Killing the Cranes
A Reporter's Journey Through Three Decades of War in Afghanistan
Afghan poet Massoud Khalili lamented that the wars that plagued Afghanistan for more than thirty years likely drove the cranes away from their annual migration over his country. Edward Girardet, who put his own life at risk several times while covering the wars, offers a compelling portrayal of the people and the land ravished by the Soviet Union, the United States, Pakistan, China, India, and Saudi Arabia: nations that invaded Afghanistan for their own purposes while showing little concern for the indigenous peoples. The cranes were often more fortunate than the Afghanis.
Few people are likely as well qualified as Girardet to tell the tragic story of Afghanistan since the 1979 Soviet invasion. The American author has been a foreign correspondent for The Christian Science Monitor, U.S. News and World Report, and the MacNeil/Lehrer NewsHour and is the author of Afghanistan: The Soviet War.

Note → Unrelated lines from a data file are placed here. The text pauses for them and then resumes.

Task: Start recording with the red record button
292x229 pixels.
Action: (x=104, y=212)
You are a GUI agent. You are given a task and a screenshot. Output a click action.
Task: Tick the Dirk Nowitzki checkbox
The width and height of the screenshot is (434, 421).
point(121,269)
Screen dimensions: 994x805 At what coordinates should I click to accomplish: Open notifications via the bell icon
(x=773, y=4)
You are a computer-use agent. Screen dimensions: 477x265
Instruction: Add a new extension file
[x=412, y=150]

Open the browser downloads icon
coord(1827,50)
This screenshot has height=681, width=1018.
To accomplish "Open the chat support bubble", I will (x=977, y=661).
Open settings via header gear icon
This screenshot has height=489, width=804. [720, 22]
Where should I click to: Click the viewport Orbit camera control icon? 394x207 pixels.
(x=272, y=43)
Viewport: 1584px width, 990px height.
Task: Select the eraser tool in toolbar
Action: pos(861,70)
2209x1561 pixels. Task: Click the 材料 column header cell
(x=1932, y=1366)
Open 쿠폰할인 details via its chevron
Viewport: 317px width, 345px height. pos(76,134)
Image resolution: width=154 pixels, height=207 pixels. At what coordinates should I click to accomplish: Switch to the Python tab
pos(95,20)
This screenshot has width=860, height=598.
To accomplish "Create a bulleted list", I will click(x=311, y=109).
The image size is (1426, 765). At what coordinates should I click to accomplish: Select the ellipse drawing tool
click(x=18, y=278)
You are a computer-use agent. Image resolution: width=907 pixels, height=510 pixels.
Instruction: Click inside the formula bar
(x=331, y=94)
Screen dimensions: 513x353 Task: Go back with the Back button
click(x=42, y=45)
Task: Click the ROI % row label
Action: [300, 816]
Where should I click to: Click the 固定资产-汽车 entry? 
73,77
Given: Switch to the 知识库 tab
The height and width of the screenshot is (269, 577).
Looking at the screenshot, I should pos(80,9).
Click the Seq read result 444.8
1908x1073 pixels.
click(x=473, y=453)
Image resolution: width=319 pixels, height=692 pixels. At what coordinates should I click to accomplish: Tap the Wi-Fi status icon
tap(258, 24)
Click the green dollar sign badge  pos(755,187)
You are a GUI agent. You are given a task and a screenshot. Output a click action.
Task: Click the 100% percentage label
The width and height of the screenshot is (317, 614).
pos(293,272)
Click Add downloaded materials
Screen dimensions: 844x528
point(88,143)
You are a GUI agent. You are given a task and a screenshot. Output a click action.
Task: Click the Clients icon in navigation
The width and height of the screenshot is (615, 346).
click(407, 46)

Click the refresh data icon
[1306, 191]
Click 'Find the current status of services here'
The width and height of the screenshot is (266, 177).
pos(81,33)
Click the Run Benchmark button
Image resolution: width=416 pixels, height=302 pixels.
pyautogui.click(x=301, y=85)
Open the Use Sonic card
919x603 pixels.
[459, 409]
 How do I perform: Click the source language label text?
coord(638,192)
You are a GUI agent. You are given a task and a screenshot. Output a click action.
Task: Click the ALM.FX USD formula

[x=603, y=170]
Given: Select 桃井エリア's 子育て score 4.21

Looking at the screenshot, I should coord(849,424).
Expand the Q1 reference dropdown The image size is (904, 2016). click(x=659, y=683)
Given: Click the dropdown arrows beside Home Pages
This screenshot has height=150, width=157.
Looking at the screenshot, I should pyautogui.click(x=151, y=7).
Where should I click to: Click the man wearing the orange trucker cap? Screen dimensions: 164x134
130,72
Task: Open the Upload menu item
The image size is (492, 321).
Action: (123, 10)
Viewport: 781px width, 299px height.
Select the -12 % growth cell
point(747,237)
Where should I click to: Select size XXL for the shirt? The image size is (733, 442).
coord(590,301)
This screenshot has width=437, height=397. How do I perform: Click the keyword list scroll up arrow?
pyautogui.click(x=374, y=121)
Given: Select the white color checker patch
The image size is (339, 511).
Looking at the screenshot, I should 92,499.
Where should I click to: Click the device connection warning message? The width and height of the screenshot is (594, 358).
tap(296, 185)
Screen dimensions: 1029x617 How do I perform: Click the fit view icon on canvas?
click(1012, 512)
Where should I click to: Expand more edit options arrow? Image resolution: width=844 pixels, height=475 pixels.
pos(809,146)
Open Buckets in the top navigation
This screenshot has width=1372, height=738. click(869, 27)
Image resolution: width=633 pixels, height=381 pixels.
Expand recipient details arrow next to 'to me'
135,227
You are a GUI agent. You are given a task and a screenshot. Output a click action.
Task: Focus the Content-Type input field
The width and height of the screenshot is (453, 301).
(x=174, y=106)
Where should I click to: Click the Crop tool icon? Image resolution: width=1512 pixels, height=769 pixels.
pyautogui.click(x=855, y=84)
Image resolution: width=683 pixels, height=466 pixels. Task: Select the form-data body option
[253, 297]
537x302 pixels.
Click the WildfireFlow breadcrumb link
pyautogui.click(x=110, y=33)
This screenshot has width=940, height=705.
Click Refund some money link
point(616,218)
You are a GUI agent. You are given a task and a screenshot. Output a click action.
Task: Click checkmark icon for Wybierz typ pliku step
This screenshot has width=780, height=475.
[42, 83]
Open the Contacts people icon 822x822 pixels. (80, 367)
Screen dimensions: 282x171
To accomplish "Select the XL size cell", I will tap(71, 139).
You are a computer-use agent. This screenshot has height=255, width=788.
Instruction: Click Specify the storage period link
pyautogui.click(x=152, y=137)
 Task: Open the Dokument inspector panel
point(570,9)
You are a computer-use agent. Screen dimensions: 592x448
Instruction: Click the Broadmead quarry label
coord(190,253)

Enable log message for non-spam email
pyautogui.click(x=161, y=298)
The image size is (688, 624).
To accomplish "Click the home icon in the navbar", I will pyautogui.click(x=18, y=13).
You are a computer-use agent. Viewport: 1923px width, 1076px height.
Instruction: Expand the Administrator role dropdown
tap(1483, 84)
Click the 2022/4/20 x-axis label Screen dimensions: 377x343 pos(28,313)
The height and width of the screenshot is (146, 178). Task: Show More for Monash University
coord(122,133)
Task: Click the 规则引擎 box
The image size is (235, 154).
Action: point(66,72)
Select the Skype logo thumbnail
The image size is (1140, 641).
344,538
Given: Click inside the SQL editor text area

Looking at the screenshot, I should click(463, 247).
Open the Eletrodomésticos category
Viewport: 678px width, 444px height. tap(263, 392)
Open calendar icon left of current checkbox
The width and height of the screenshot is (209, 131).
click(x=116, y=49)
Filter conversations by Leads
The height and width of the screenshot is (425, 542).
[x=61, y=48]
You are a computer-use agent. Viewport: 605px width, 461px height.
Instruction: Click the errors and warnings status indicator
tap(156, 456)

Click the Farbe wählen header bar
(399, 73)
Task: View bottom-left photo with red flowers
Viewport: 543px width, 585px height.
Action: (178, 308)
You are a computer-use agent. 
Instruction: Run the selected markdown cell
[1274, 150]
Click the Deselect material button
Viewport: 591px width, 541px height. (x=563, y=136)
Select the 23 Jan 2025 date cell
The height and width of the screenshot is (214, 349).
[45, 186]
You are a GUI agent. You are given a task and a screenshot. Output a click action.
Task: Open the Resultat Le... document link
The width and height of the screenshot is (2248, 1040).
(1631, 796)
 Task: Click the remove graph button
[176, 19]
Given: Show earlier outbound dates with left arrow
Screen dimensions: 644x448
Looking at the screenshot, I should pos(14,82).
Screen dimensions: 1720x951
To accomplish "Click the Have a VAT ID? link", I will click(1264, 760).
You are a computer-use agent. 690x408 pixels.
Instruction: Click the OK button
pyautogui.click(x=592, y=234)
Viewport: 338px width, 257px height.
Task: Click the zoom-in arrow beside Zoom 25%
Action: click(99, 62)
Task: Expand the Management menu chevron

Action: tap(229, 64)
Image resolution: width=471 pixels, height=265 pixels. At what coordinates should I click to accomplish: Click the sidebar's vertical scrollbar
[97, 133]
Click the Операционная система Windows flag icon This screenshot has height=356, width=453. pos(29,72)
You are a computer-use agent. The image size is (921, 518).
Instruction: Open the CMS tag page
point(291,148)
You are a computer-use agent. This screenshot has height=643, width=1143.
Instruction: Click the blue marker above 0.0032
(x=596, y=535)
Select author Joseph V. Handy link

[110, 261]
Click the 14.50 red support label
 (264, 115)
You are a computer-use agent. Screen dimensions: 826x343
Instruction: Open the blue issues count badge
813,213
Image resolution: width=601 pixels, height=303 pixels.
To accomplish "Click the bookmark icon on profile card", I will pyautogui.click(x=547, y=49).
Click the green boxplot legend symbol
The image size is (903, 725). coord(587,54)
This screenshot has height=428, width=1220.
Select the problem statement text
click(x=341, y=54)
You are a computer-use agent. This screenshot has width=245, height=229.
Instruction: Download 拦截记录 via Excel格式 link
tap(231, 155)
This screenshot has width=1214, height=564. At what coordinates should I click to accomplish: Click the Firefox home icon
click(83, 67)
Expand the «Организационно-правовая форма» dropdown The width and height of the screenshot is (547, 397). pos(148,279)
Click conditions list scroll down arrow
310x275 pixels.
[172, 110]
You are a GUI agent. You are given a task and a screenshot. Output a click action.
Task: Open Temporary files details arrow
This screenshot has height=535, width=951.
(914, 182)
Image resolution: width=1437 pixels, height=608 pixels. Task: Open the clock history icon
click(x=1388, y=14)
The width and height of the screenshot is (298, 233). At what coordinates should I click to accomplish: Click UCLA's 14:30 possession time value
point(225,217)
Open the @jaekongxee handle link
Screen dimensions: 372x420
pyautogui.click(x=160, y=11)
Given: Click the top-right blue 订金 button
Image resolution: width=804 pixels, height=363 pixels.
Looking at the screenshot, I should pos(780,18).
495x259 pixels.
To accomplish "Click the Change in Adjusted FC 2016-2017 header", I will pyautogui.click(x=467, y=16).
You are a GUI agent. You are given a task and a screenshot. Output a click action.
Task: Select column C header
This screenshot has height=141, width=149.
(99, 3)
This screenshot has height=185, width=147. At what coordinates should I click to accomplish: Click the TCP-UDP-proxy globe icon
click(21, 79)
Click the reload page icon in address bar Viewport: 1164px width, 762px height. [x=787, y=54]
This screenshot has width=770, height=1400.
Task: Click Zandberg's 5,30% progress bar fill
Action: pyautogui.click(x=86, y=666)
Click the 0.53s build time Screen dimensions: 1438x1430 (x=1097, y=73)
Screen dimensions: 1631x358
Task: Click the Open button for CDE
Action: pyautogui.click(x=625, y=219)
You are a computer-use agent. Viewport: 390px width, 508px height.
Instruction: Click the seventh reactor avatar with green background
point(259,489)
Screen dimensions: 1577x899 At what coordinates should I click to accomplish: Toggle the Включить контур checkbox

Girardet began covering Afghanistan just before the Soviet attack, and the American’s compassion for Afghanis, who, in his experience, would share their meager food and few possessions with strangers, resonates throughout.
Girardet skillfully blends tales of bravery and tragedy with authoritative investigations of the history and culture of Afghanistan. The book is in part the story of two resistance fighters: Ahmed Massoud and Gulbuddin Hekmatyar, men who symbolize the good and bad of Afghanistan at war. According to the author, Massoud was the most successful resistance leader, loved by Afghanis because he envisioned a united nation in which all groups lived peacefully. “The Lion,” as he was known, waged war against the Soviets and other invaders for twenty-five years until Al Qaeda followers murdered him two days before 9/11. Conversely, Hekmatyar is revealed as an extremist who brutally killed thousands of his opponents and also issued an order to kill the author. However, Hekmatyar was our man in Kabul, a secret CIA asset; and he, not Massoud, received the lion’s share of American aid.
The Soviets invaded Afghanistan for access to Gulf States oil and to prevent another radical Islamic border state, along with Iran, from taking hold. The Soviets left Afghanistan in 1989, after ten years of a frustrating war in which they made critical mistakes that would be repeated by the United States. These included a failed attempt to install a national government in a land that mistrusted central authority and the failure to acknowledge that corrupt tribal warlords, more adept at drug running and stealing foreign aid than they were at leading their own people, were the real powers.
In addition to admiring Massoud, his allies, and ordinary Afghanis, the author praises volunteer medical doctors, mostly French women, who put their lives at risk in this male-dominated society to provide much-needed care for wounded refugees. He includes horrific stories of Afghan refugees, three million by 1984, who lost their land, limbs, and lives to Soviet bombs. By 1987, large numbers of Arabs who did not respect Afghan customs entered the country. Girardet describes a shoving match he got into with a “tall Arab” who demanded that journalists leave the county. After the scuffle, his opponent was identified as Osama bin Laden. Bin Laden and the Taliban would return in 1996, brutalizing the population and stirring up anti-Western sentiment that would culminate in the attacks on 9/11.
Although most of the book describes Girardet’s experiences during the years following the Soviet invasion, he offers keen insights into what has become America’s longest war, beginning in 2001. President Bush lacked vision for the future of Afghanistan and he might have avoided a war entirely if he had not supported Pakistan’s self-serving military encroachment, claims Girardet. By 2011, corruption under President Hamid Karzai was a way of life, with the United States propping up his regime with $2.8 billion a week.
This book is an excellent personal account of a nation in turmoil that offers insight into its history, its people, and its future. Serious readers of current politics will find this important work instructive and rewarding. Despite the great challenges Girardet identifies, he remains cautiously optimistic that Afghanistan could yet become stable—if foreign nations would stop encroaching and if Afghanis were truly free to decide their own fate—a land that would again be home to “migrating cranes.”